* [Exercise a] In the baseball article, what did Avila learn was the source of his left knee pain?

* [Document]
-------
Ramon Santiago has settled in as Detroit's five-days-a-week second baseman, getting the odd key hit, laying down a bunt and playing solid defensive ball.

Right field remains a problem, but there's a possible solution on hand after the All-Star break if Andy Dirks' right Achilles comes around.

But recent improved production from Young, Avila and Peralta were a factor in a 5-5 Detroit road trip Detroit that began in Pittsburgh (1-2), continued to 100-degree games in Texas (1-2) and wound up in Tampa Bay (3-1).

"Wins are golden, hard to get," manager Jim Leyland said. "We found it out all year long so far. To close it out with three out of four here is pretty tough to do.

"In fairness to them, we caught them without a couple of their big run producers, (3B Evan) Longoria and (RF Matt) Joyce, which was obviously a break for us."

In the last five games of the trip, Detroit collected 58 hits -- spread throughout the order.

Young went 12-for-42 in the three series on the trip but with five RBI in the final two sets.

Avila went hitless in Pittsburgh but seemed a changed player after missing Monday's game and learning the source of his left knee pain was the same patella tendinitis that bothered him after the All-Star Game last year. Avila came back from his day off to go 7-for-20 with three RBI.
-------
* [Information provided]
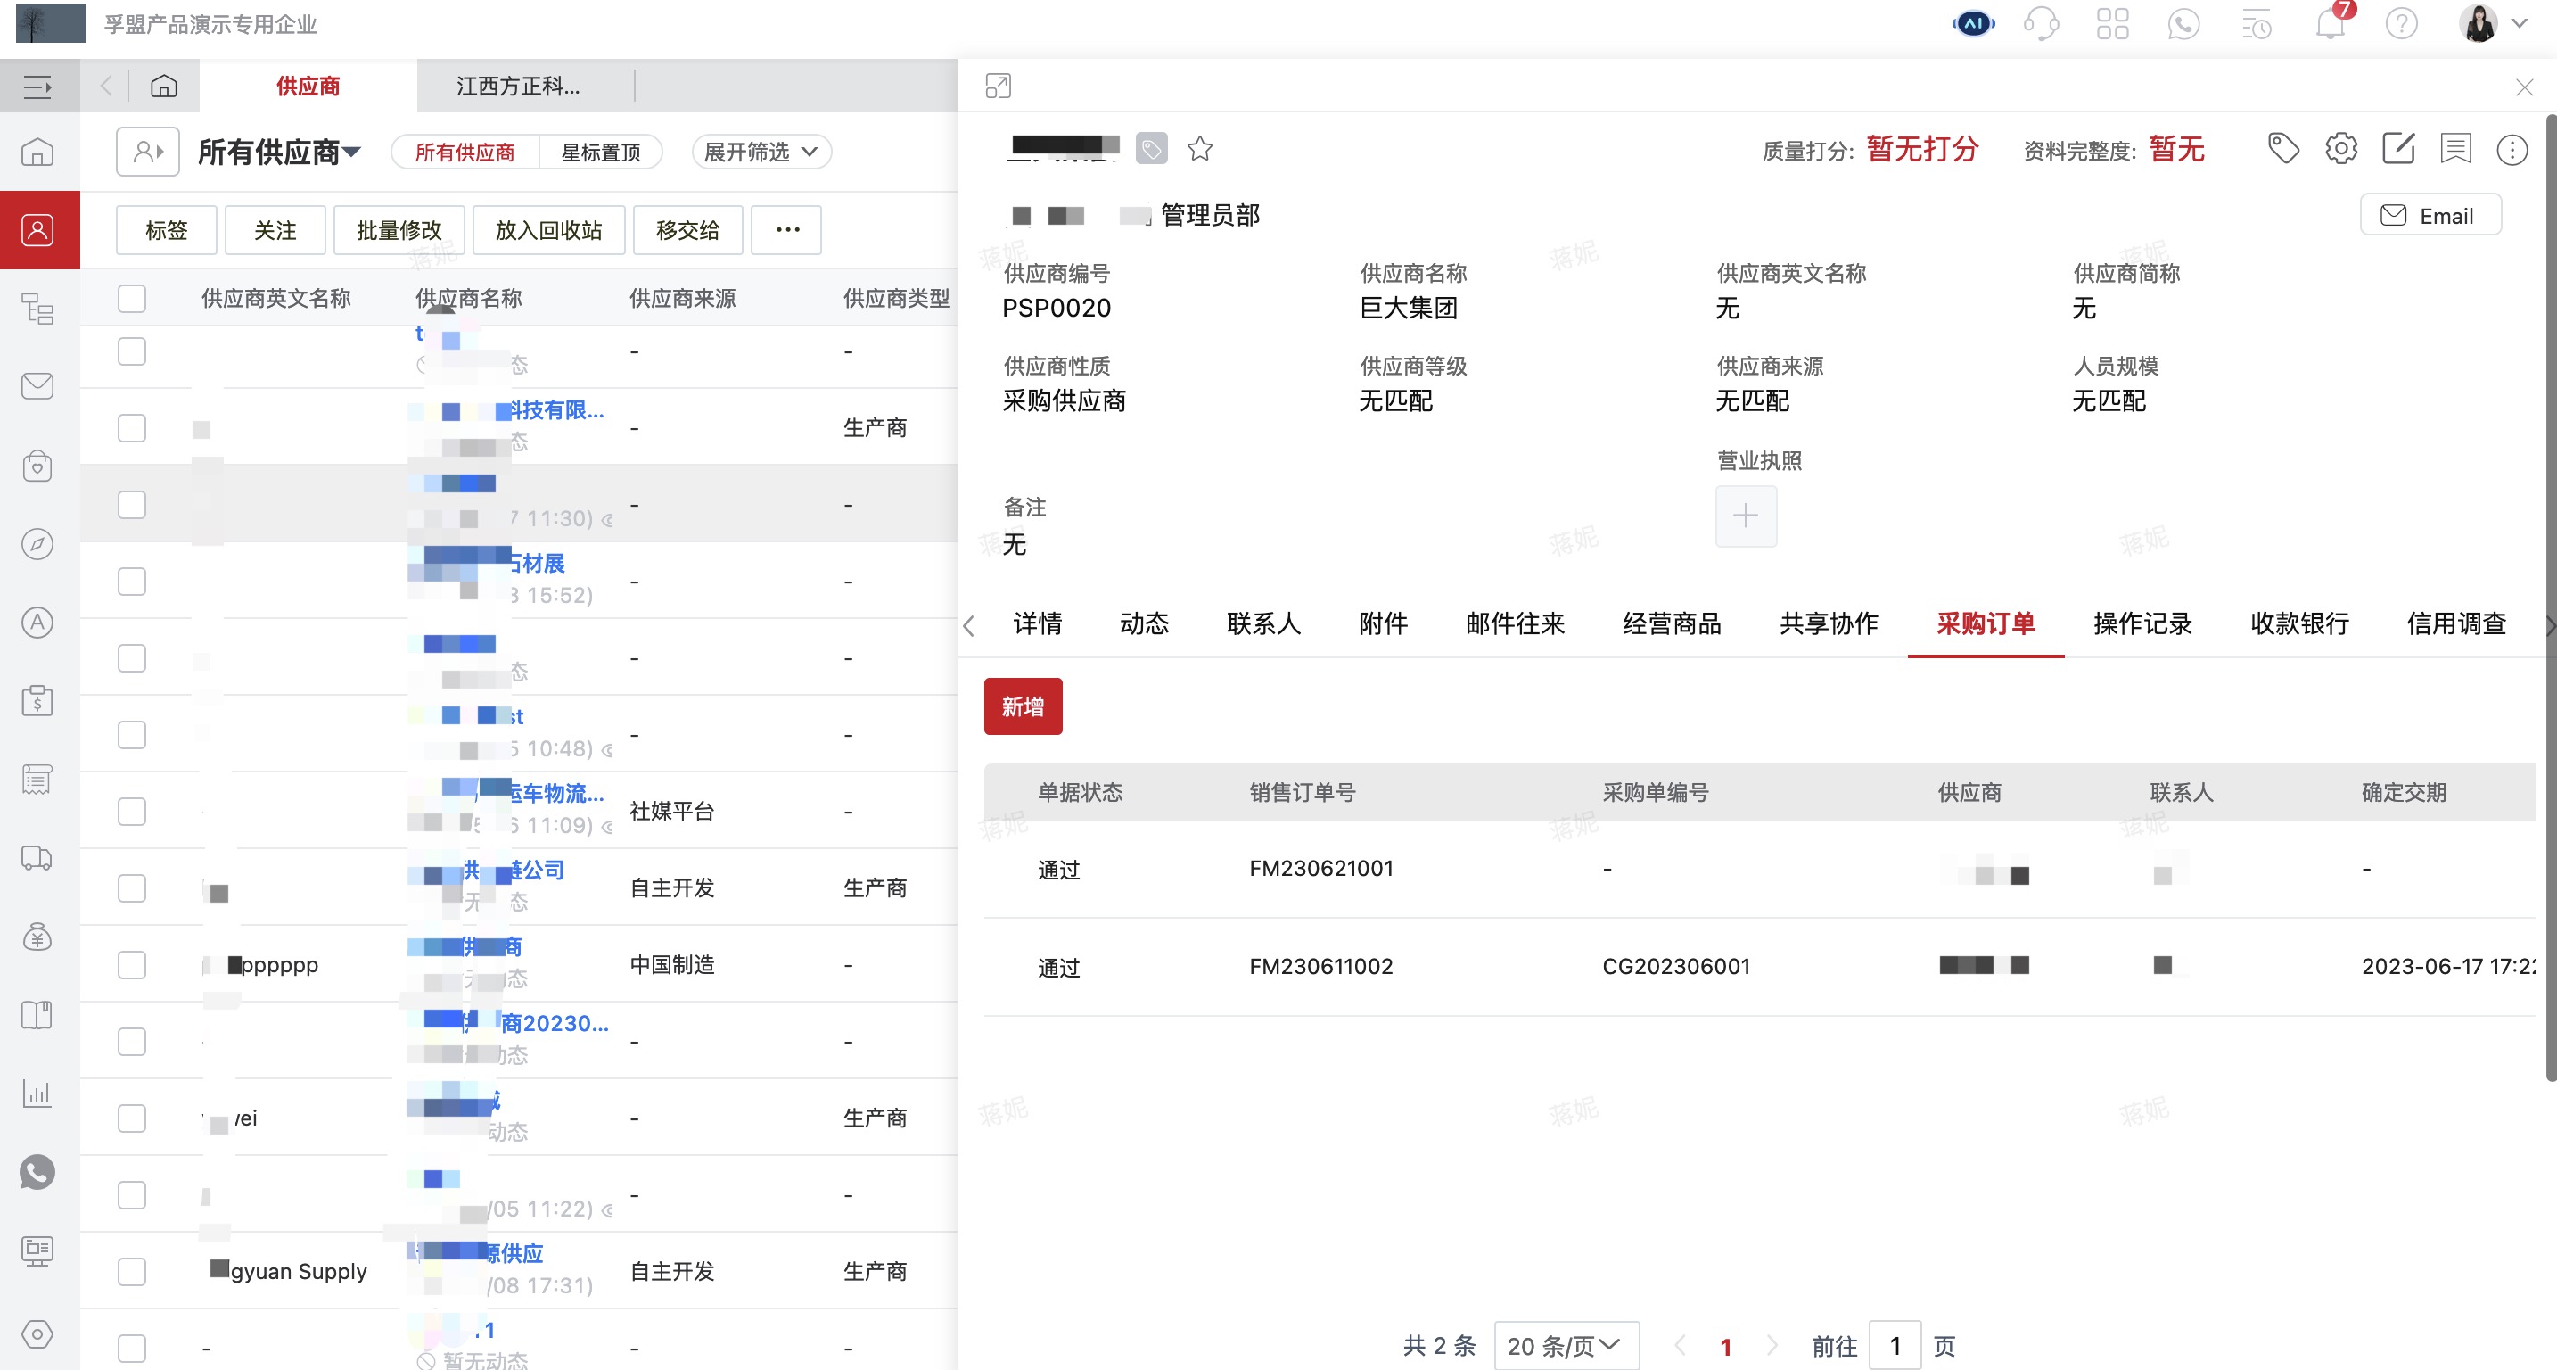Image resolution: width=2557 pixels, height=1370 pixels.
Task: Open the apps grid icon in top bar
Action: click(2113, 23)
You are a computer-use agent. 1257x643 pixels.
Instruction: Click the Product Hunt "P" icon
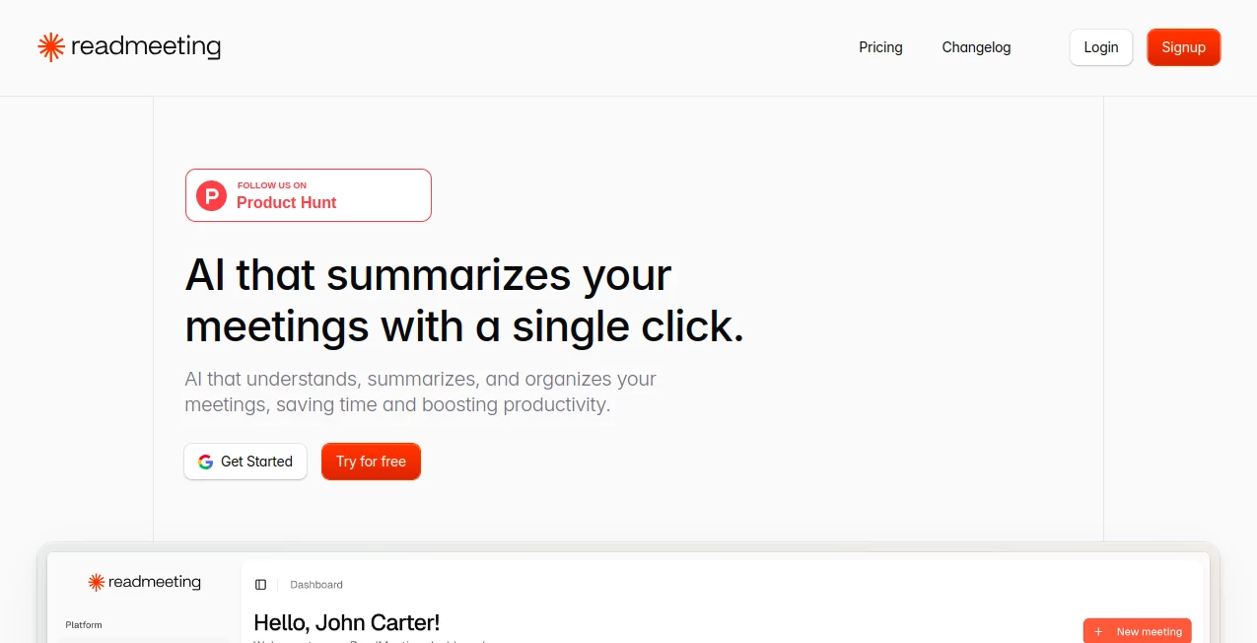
-------
* [Exercise b] Put every line of the rows that come after the baseball article into a Markdown table with the columns Nr and Line, numbering each line and skipping blank ones. Leave the pictures out of your answer.

* [Correct result a] Patella tendinitis.

* [Correct result b]
| Nr | Line |
|---|---|
| 1 | Image resolution: width=2557 pixels, height=1370 pixels. |
| 2 | Task: Open the apps grid icon in top bar |
| 3 | Action: click(2113, 23) |
| 4 | You are a computer-use agent. 1257x643 pixels. |
| 5 | Instruction: Click the Product Hunt "P" icon |